Directions: Please print each entry below exactly as it stands, but without any pictures.

Supplied data:
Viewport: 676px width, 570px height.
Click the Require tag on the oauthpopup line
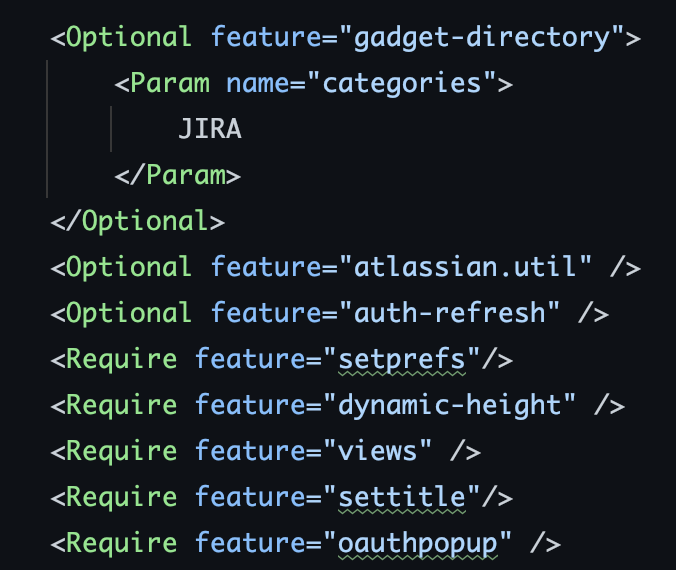(x=121, y=543)
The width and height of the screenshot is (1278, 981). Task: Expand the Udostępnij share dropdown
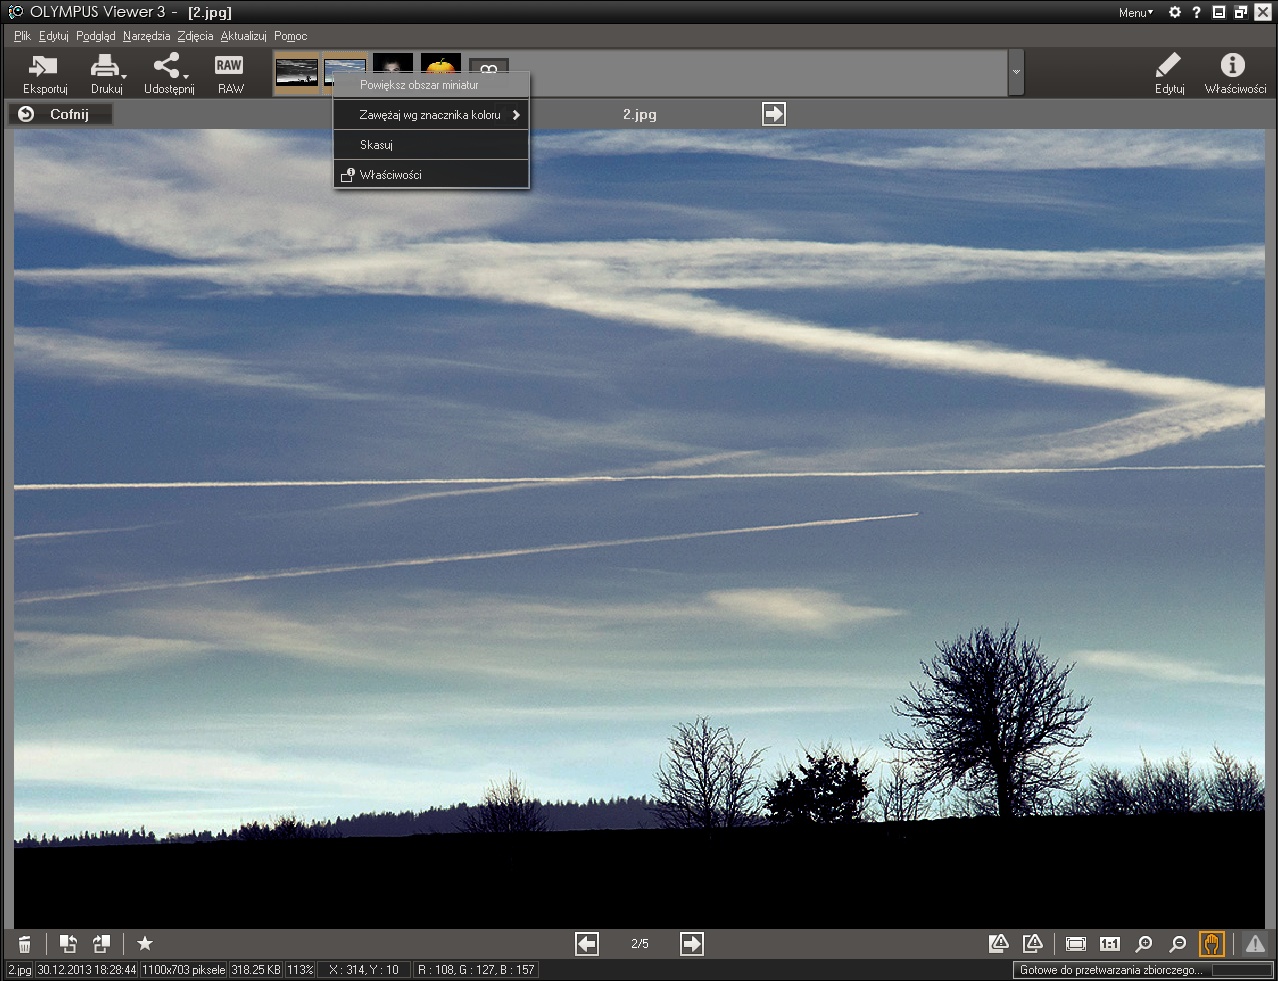coord(185,77)
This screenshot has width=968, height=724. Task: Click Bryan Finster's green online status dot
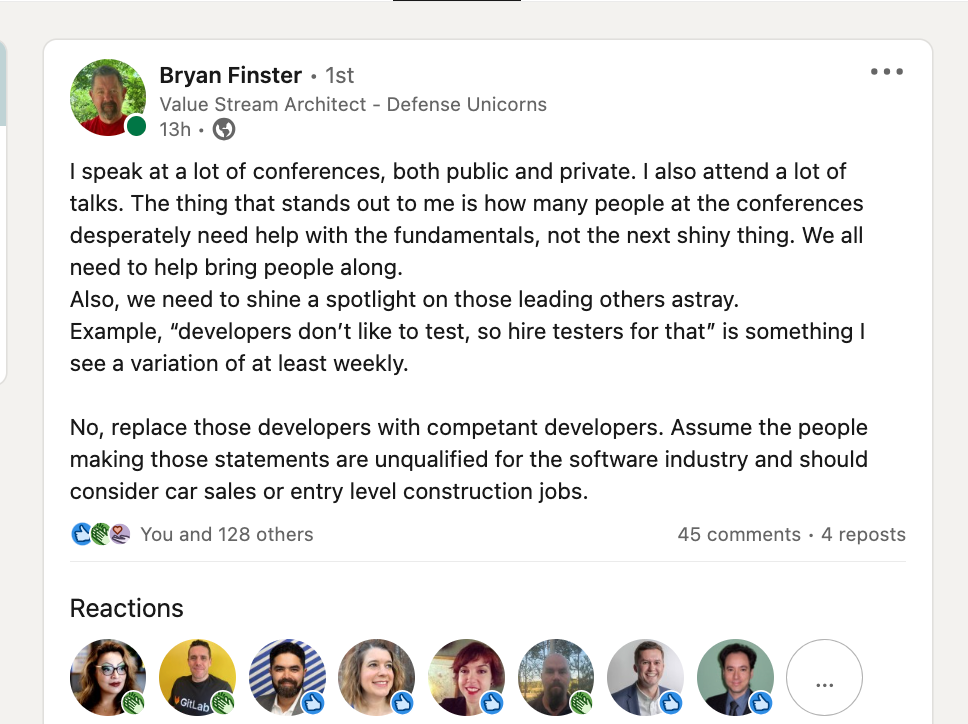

Task response:
Viewport: 676px width, 570px height.
Click the Require tag on the oauthpopup line
(x=121, y=543)
The width and height of the screenshot is (1278, 981). Task: Expand the Udostępnij share dropdown
coord(185,77)
This screenshot has width=968, height=724. Task: Click Bryan Finster's green online status dot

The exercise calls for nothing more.